**Problem requirements:** All the lines below should appear again unchanged, though their pictures should not.

[Dataset excerpts]
>>>
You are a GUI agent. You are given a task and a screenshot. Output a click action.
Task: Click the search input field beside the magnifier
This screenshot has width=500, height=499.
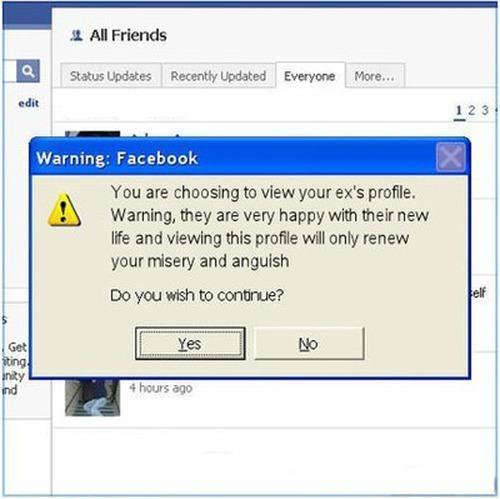(x=9, y=71)
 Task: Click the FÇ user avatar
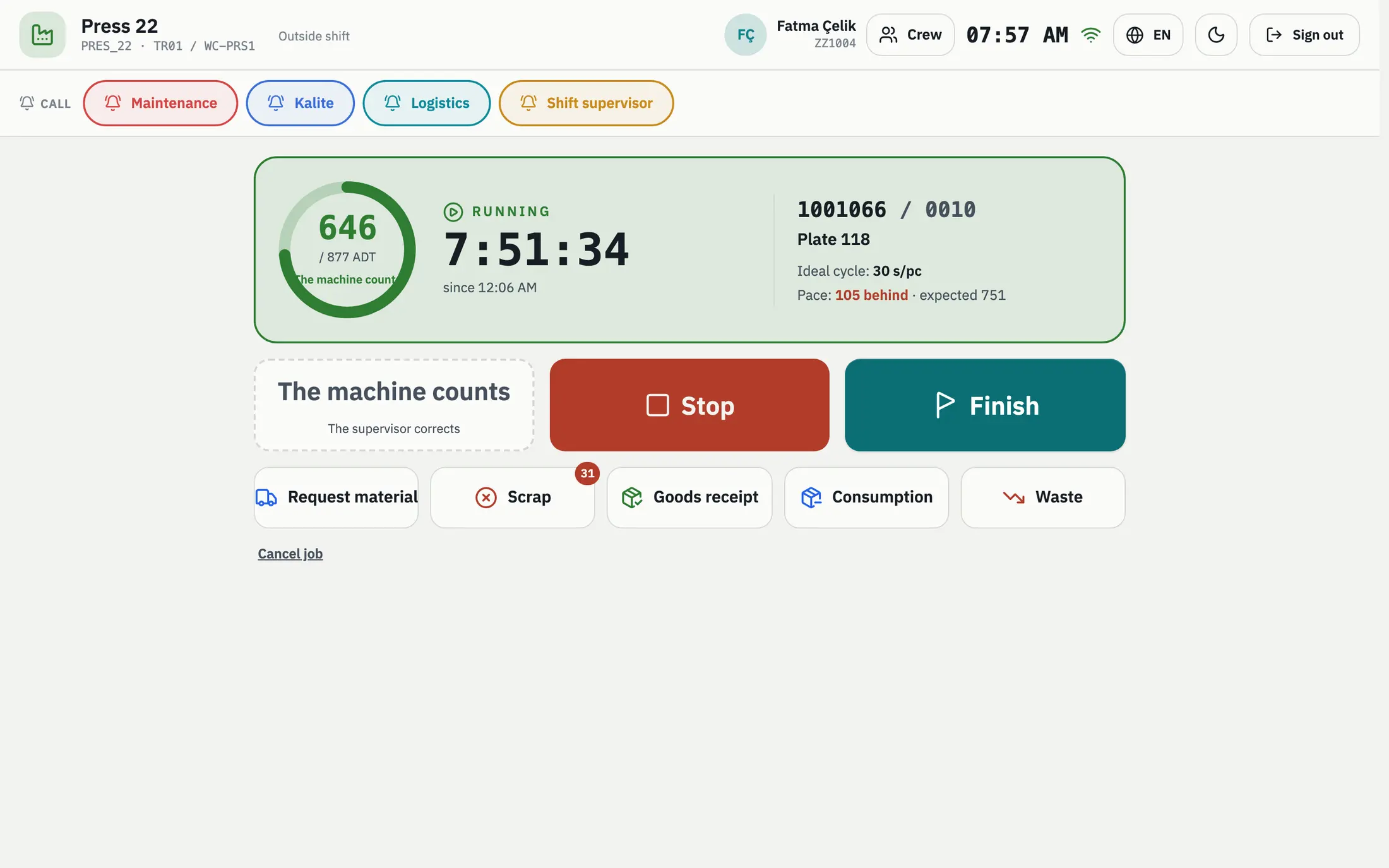pos(746,35)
<<<
**Response area:**
You are a GUI agent. You are given a task and a screenshot. Output a click action.
Task: Click the search input field beside the magnifier
This screenshot has width=500, height=499.
(x=9, y=71)
 Task: Click the FÇ user avatar
pos(746,35)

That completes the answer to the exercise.